The Mystery of a Hansom Cab eBook

This eBook from the Gutenberg Project consists of approximately 338 pages of information about The Mystery of a Hansom Cab.

Meanwhile Madge and Brian were walking up and down in the moonlight.  It was an exquisite night, with a cloudless blue sky glittering with the stars, and a great yellow moon in the west.  Madge seated herself on the side of the marble ledge which girdled the still pool of water in front of the house, and dipped her hand into the cool water.  Brian leaned against the trunk of a great magnolia tree, whose glossy green leaves and great creamy blossoms looked fantastic in the moonlight.  In front of them was the house, with the ruddy lamplight streaming through the wide windows, and they could see the guests within, excited by the music, waltzing to Rolleston’s playing, and their dark figures kept passing and re-passing the windows while the charming music of the waltz mingled with their merry laughter.

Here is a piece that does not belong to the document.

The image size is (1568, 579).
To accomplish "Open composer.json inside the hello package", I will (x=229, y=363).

“Looks like a haunted house,” said Brian, thinking of Poe’s weird poem; “but such a thing is impossible out here.”

“I don’t know so much about that,” said Madge, gravely, lifting up some water in the palm of her hand, and letting it stream back like diamonds in the moonlight.  “I knew a house in St. Kilda which was haunted.”

“By what?” asked Brian, sceptically.

“Noises!” she answered, solemnly.

Brian burst out laughing and startled a bat, which fleur round and round in the silver moonlight, and whirred away into the shelter of a witch elm.

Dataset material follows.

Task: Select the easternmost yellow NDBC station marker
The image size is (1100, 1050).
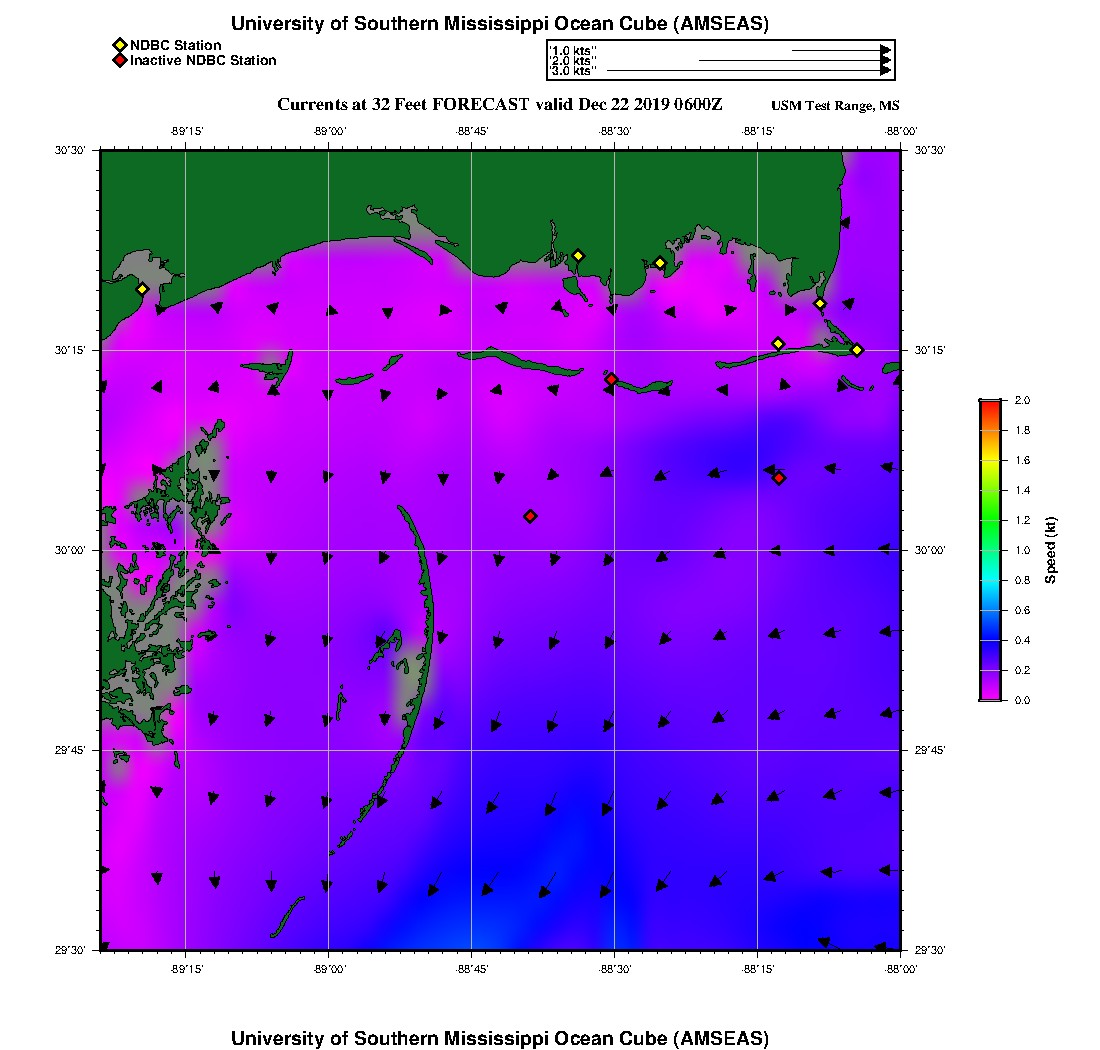Action: (x=857, y=349)
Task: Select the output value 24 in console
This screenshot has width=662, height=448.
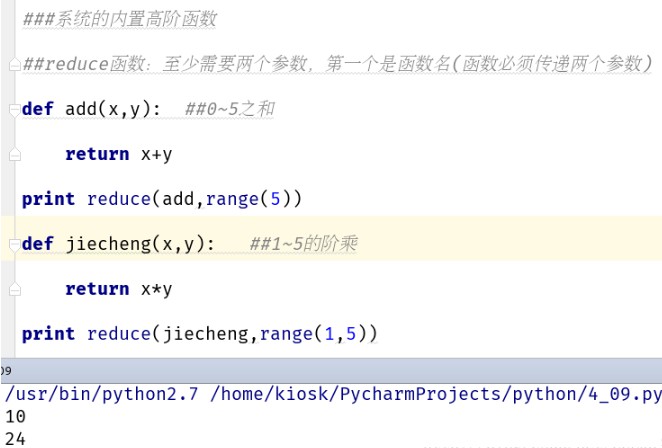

“Rats and mice are more common here than ghosts,” he said, lightly.  “I’m afraid the inhabitants of your haunted house were fanciful.”

“So you don’t believe in ghosts?”

“There’s a Banshee in our family,” said Brian, with a gay smile, “who is supposed to cheer our death beds with her howlings; but as I’ve never seen the lady myself, I’m afraid she’s a Mrs. Harris.”

“It’s aristocratic to have a ghost in a family, I believe,” said Madge; “that is the reason we colonials have none.”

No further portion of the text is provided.